These are 3 of our most recent favourite FreezeWand creamy ice cream flavours!
Vanilla Ice Cream (with crushed Oreos)
Now who doesn't love a classic vanilla and Oreo combo?!
You're going to need:
80ml heavy cream
130ml whole milk
1 Tbsp cream cheese
50g castor sugar
¾ tsp vanilla paste or extract
2-3 Tbsp Oreo crumbs or other mix-ins
& this is how you make it:
Soften cream cheese in microwave for 15s and then mix in sugar to form a paste. Add milk, vanilla and cream then mix/blend thoroughly. For a lighter texture, whip cream separately until stiff, then fold into rest of mixture. Pour into cup to Max line and freeze overnight. Process on Ice Cream setting, then sprinkle Oreo crumbs on top and run a Mix-in cycle.
Chocolate Ice Cream (With Roasted Hazelnuts)
A rich, delicious and nutty indulgence!
You're going to need:
14g cocoa powder + 2 Tbsp boiling water
75ml heavy cream
75ml whole milk
75ml condensed milk
½ tsp vanilla extract
Pinch of salt
2-3 Tbsp chopped roasted hazelnuts or other mix-ins
& this is how you make it:
Mix cocoa and water into a paste. Add cream, milk, condensed milk, vanilla and salt. Whisk until well mixed. Pour into dessert cup to Max line and freeze overnight.

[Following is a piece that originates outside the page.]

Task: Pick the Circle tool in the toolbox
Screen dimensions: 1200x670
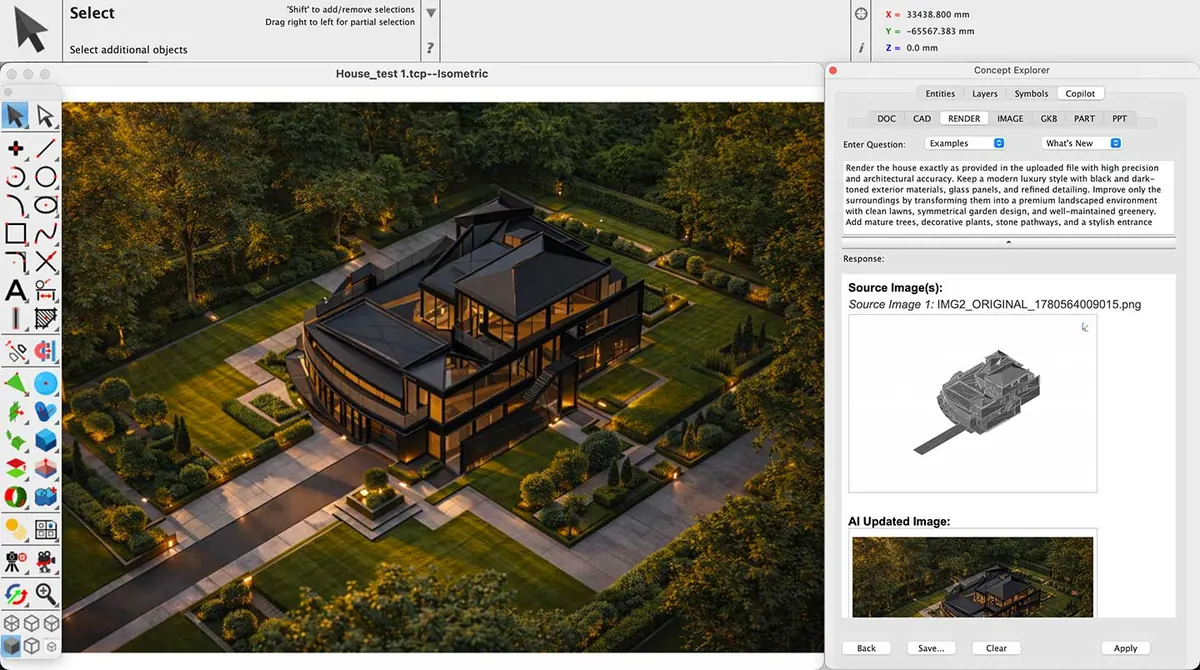Action: 46,177
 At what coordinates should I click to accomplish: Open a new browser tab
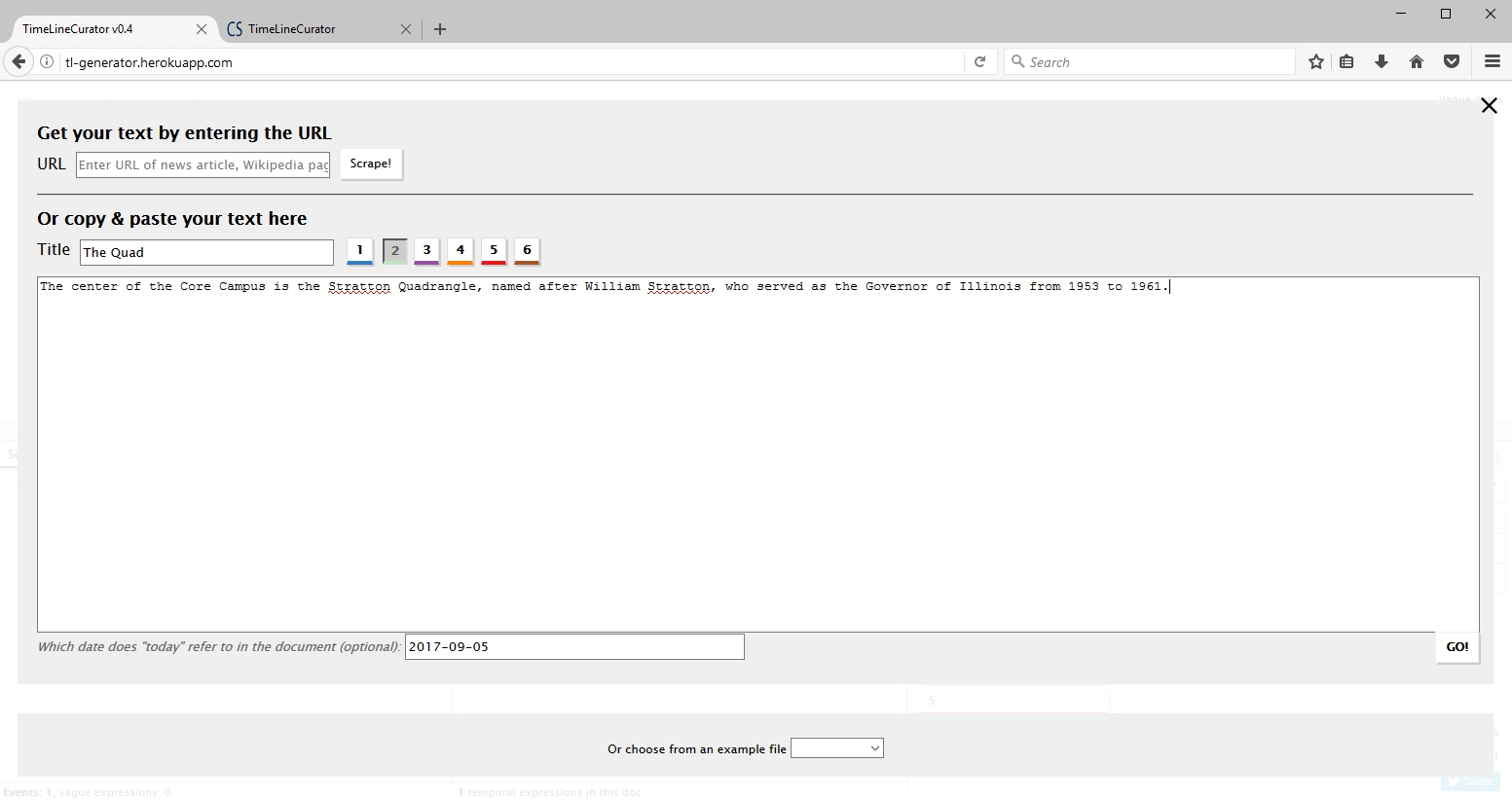[x=440, y=29]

Process on Ice Cream setting, then sprinkle nuts on top and run a Mix-in cycle.
Karak Chai Ice Cream
Tastes like proper stovetop karak, just colder and thicker!
You're going to need:
3 tablespoons Ceylon tea leaves
6 ginger match sticks
A small handful fresh mint
3 peppercorns
2 cloves
1 large cinnamon stick
1 tsp ground cardamom
Sweetener of choice (this recipe uses "Suki", which is sugar free and bakes well) - alternatively use condensed milk if not making it sugar free
¾ can evaporated milk
1 teaspoon milk powder for thickness OR ½ teaspoon xantham gum
½ cup fresh cream
Biscuit crumble for topping
& this is how you make it:
In a pot, add the tea leaves, ginger sticks, mint, peppercorns, cloves, cardamom and cinnamon stick. Add 3 cups water and boil for 15 minutes until the liquid reduces by half.
Add your sweetener of choice. If not making it sugar free, you can use condensed milk instead. Pour in ¾ can evaporated milk and boil for another 10 minutes until slightly reduced and thickened.
Remove from the stove. Once cooled stir in 1 teaspoon milk powder for extra thickness or ½ teaspoon xanthan gum. Mix well. Add ½ cup fresh cream and stir again until fully combined.
Pour into Freeze Wand cups and freeze completely. Process using the Freeze Wand. For the creamiest texture, process twice. Top with biscuit crumble and serve immediately.